One thing that shouldn’t change is Administrators regularly checking in with teachers. While checking in with our new Orchestra teacher, Dr. Courtney Ruth, when asked about her year so far, she shared this with me, “We cannot expect normal outcomes amid abnormal circumstances.” She went on to comment that her priority this year was creating and growing an Orchestra program from the ground up. Her hopes have been exceeded so far, as students are back on campus, playing string instruments, and excitement is growing for the initial performance – whether it is virtual or in-person later this year. So simple yet so profound…and words that can help us all work through things as we successfully transition back into classrooms (with or without learners).
A similar sentiment was shared with me by co-author, Spanish teacher Sra. Beltran, when she said, “Hybrid teaching has been hard and is not ideal – but we are not in ideal times. Not having our whole class in our collaborative learning space has made working together feel disjointed at times. However, the spirit our students have for finding the silver lining in this situation has raised everyone’s commitment to making things work. What helped me most the honesty and generosity of my peers, administration of River Oaks Baptist School (ROBS) and master teachers in the foreign language community”. She went on to remark how they did not hold back, pretending all was great when it was not. People all over the community were willing to share their ideas, tricks, and resources while providing timely training.
Sra. Beltran reflected on the four things she has learned and now intentionally tries to practice each day:
- Flexibility becomes fluidity.
- Focus on building community in the classroom now more than ever.
- Less is best!
- Assess growth and effort, and mastery will follow.
Flexibility becomes fluidity. What worked in our classrooms in the past does not always apply to this year. We must resist the temptation to fall in love with any teaching mode, schedule, or class set up due to constant changes.

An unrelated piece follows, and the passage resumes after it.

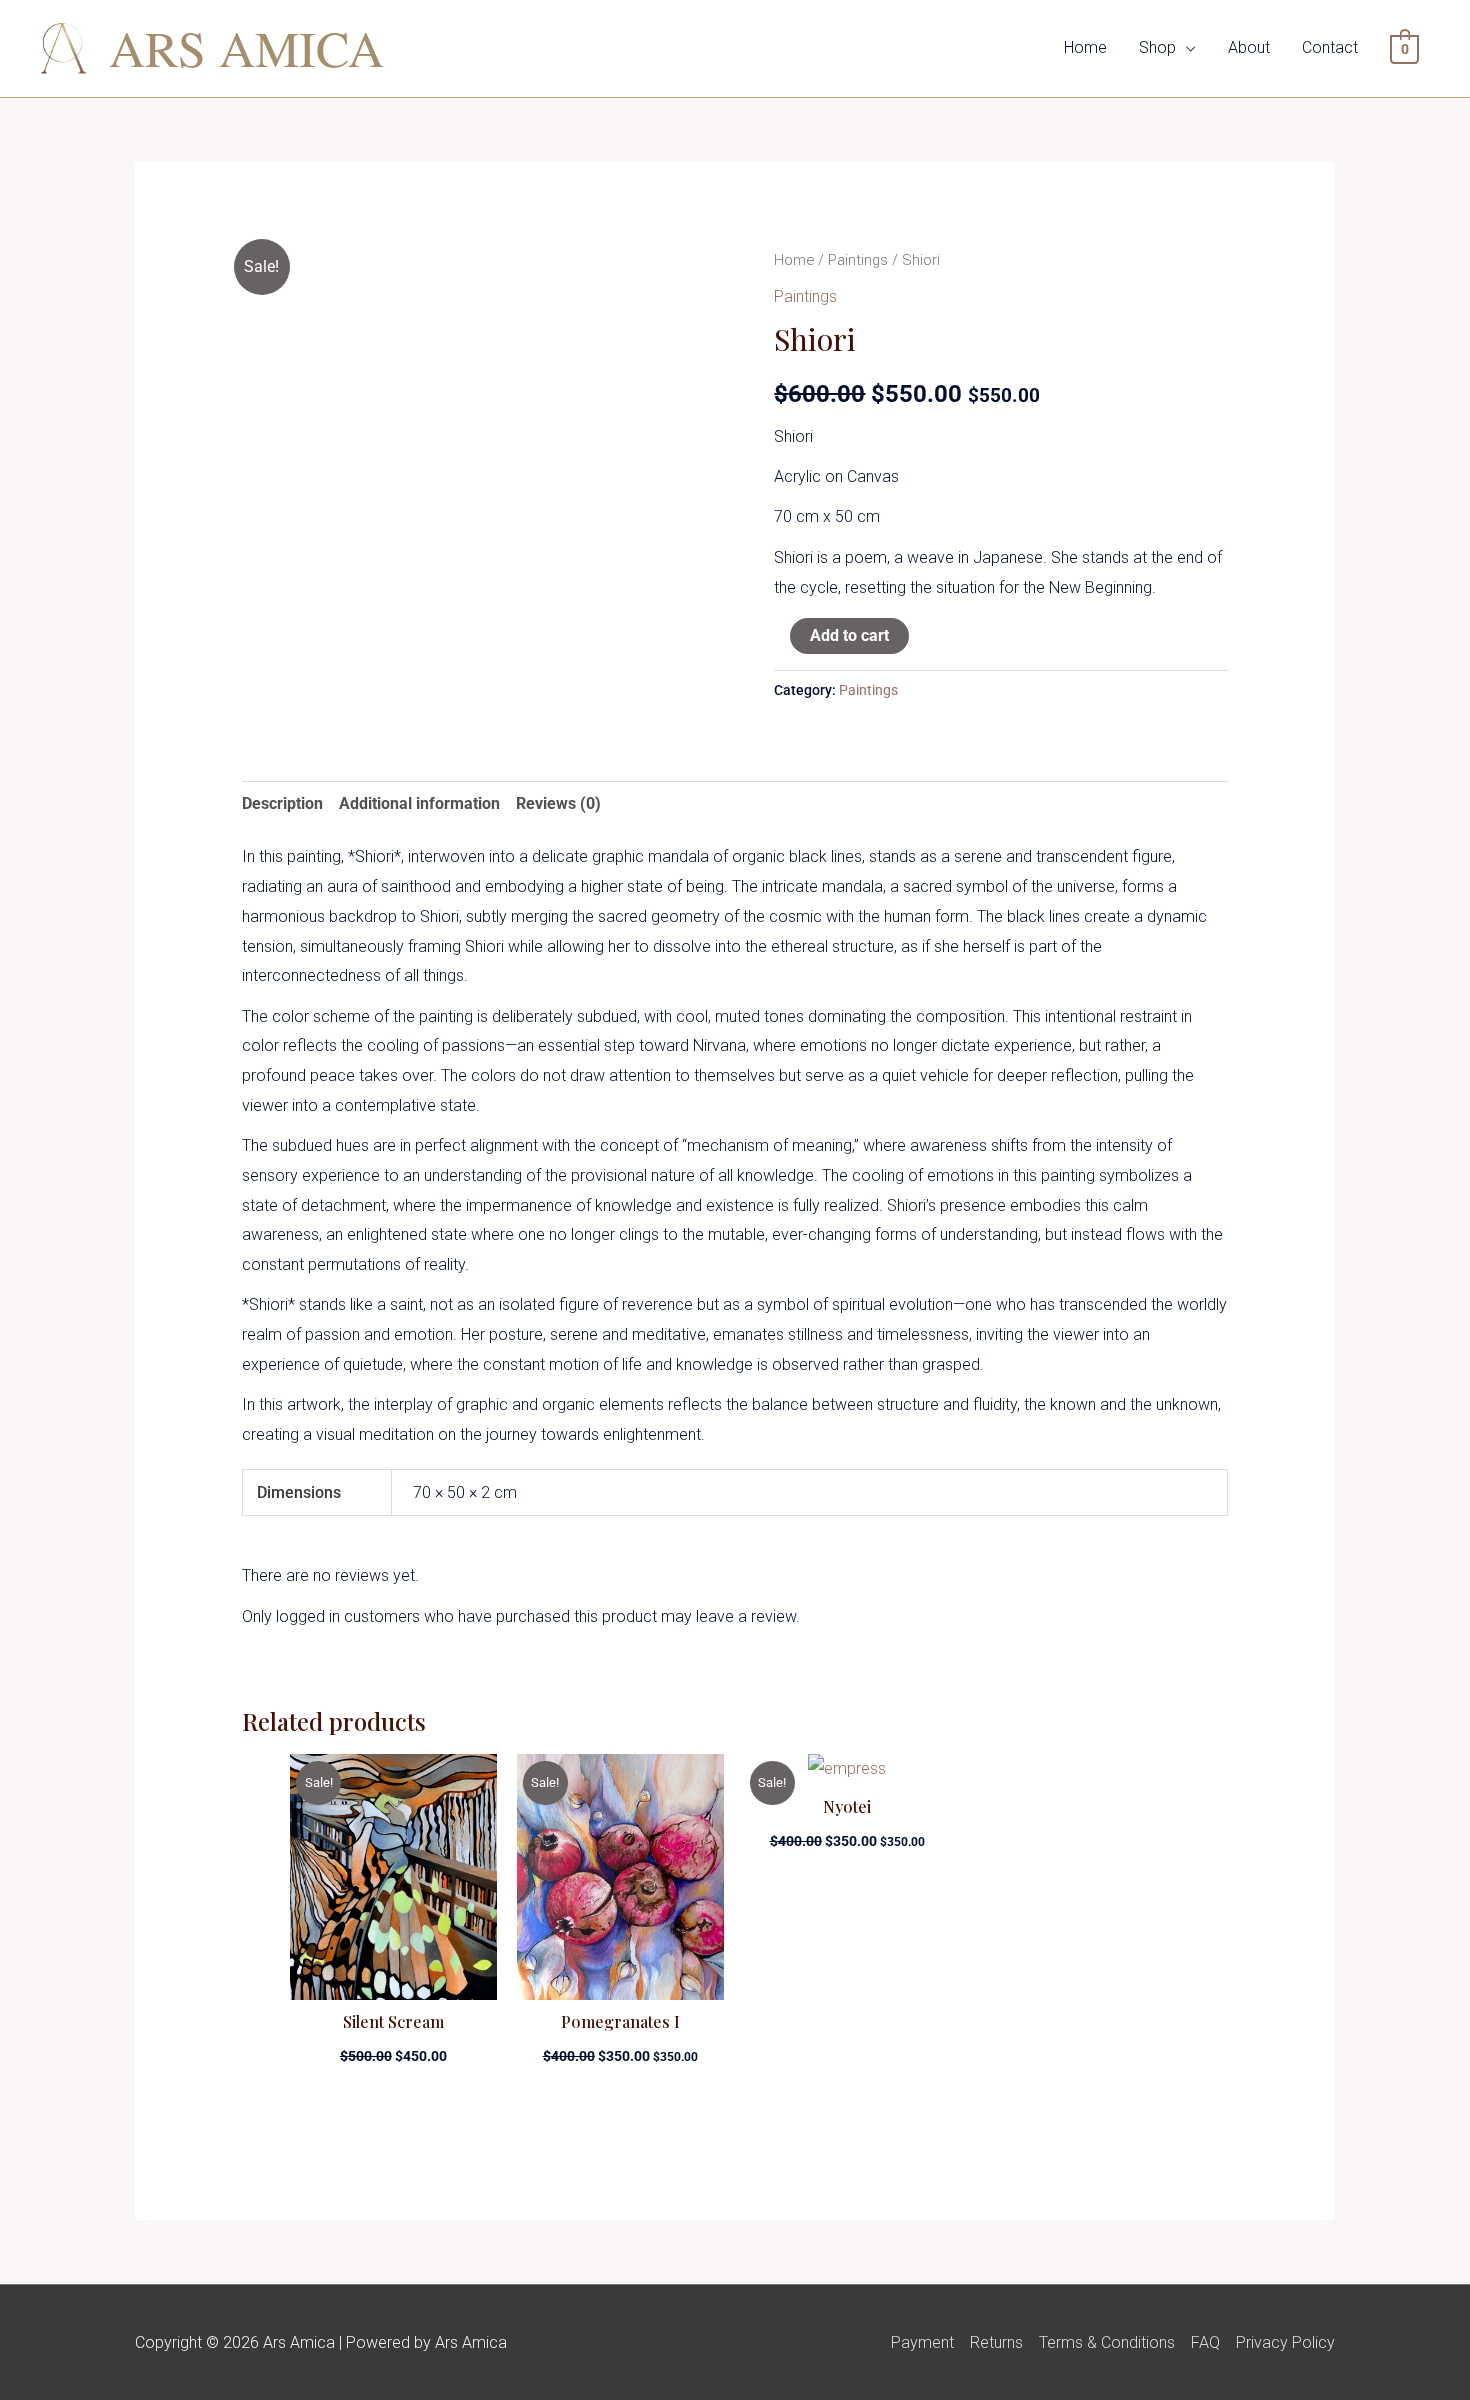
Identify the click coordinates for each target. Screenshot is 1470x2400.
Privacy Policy (1285, 2342)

To build community, we greet every one of our students by name, both those in person and those on Zoom. Students need those peer interactions as well, so we have those in the classroom come to the computer and greet their peers on Zoom.
Less is best! Covering content is not what our students need. Allow students to get comfortable with the content so they can use what they have learned. One way to do this is to cut online homework assignments significantly. After a whole day in Zoom, there is not a need for excessive screen time when home.
While assessing growth and effort, we celebrate mistakes because they help us grow. Students are encouraged to make corrections to most of their assignments, while they are also peer reviewing more often each other’s work. To cut down on stress, due dates for corrections are flexible.
In summary, Sra. Beltran knows that being open to constant changes, focusing on building relationships in the classroom, assigning meaningful assignments, and keeping the focus on growth and effort have been key lessons learned from leaders in the Foreign language community, her peers, and the Administration at ROBS. These valuable lessons prepared her for a smoother (but not easy) successful transition into a hybrid mode, and for that her students are grateful!